• Task to complete:
Your answer must be the lines from the one containing "The image size is (1000, 397)." through the last line of the records below, copied exactly, with the pictures left out.

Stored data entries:

=-=-=-=-=

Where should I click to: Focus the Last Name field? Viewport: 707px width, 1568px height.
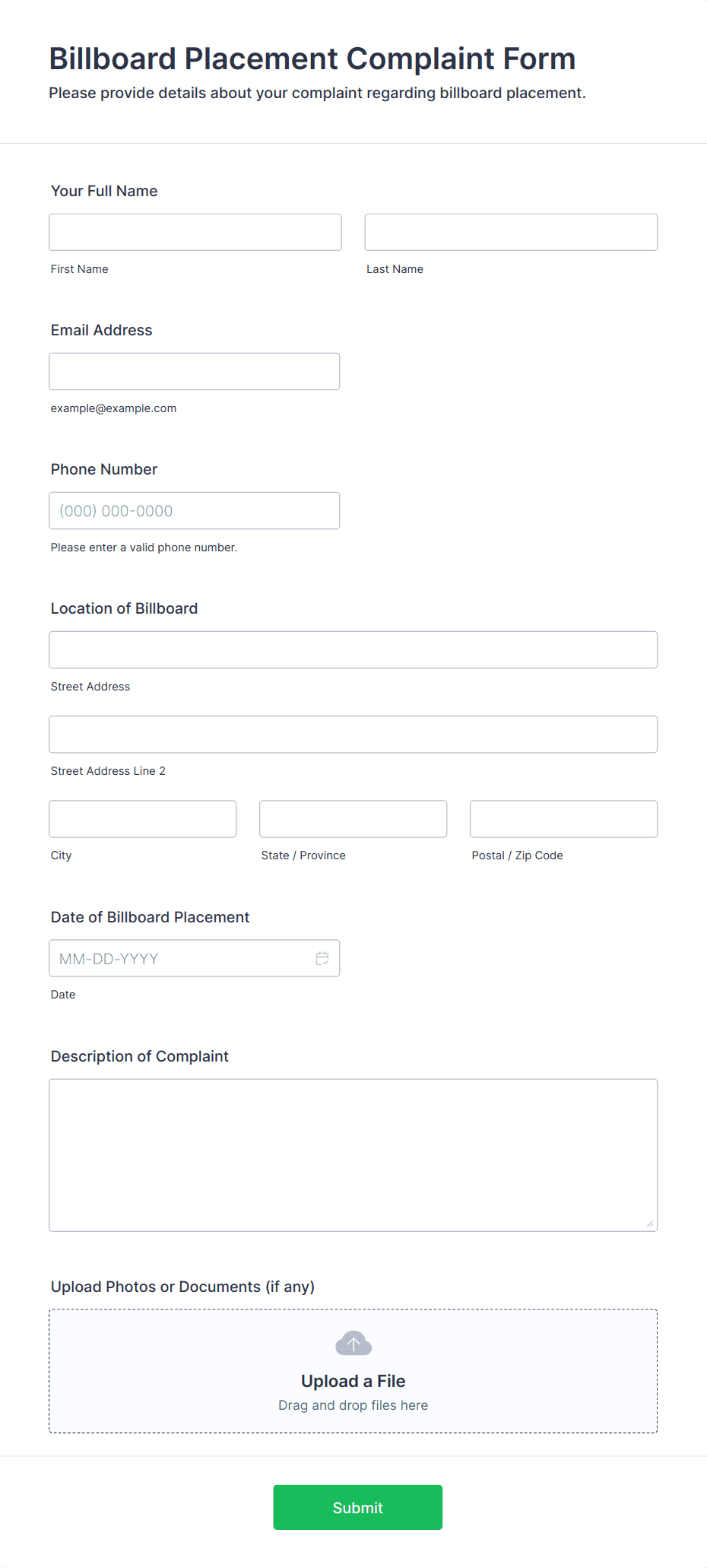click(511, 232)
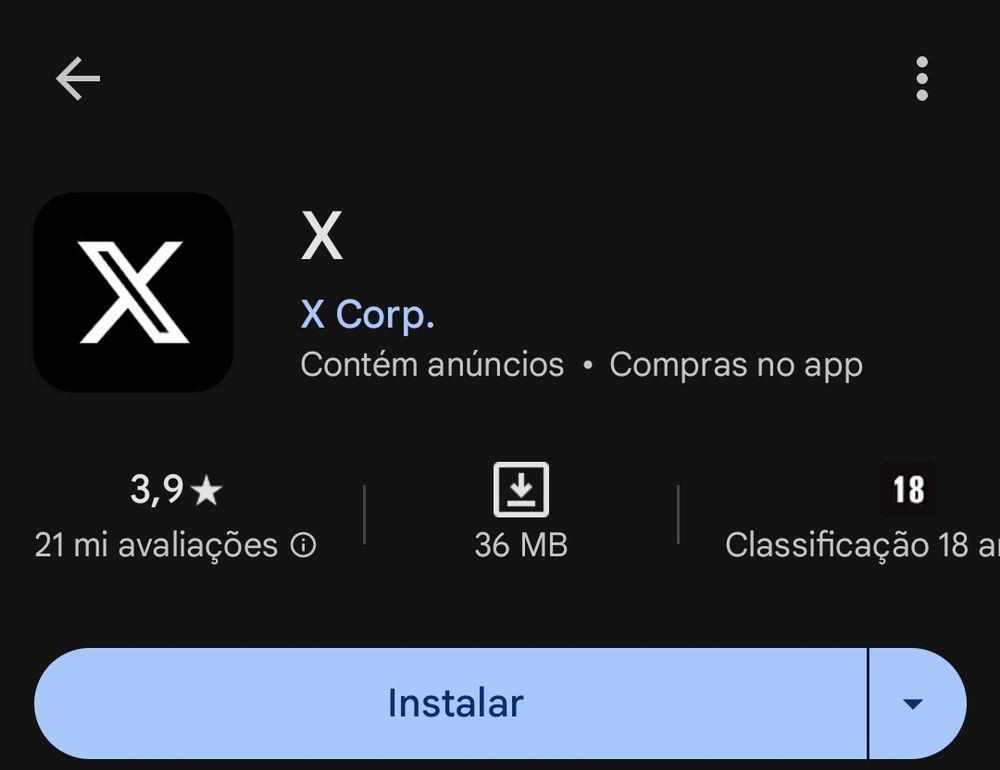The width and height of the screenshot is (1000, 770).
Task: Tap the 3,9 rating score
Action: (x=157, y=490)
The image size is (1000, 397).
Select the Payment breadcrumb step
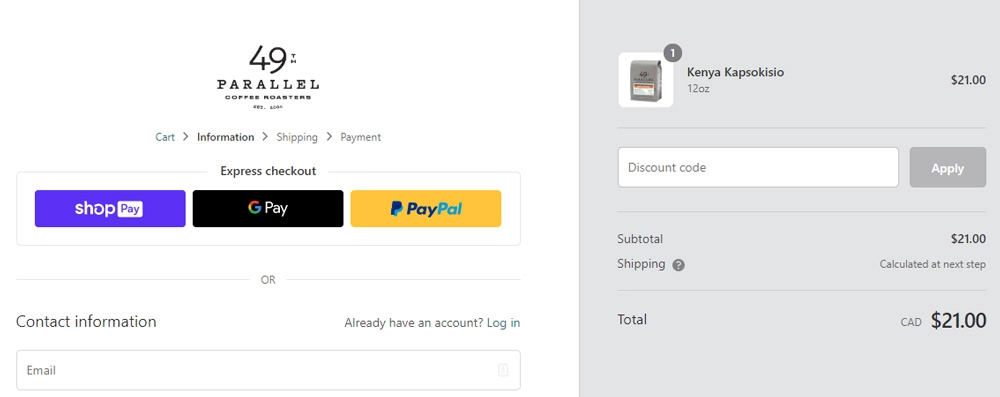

=-=-=-=-=

• Solved exercise:
The image size is (1000, 397).
Select the Payment breadcrumb step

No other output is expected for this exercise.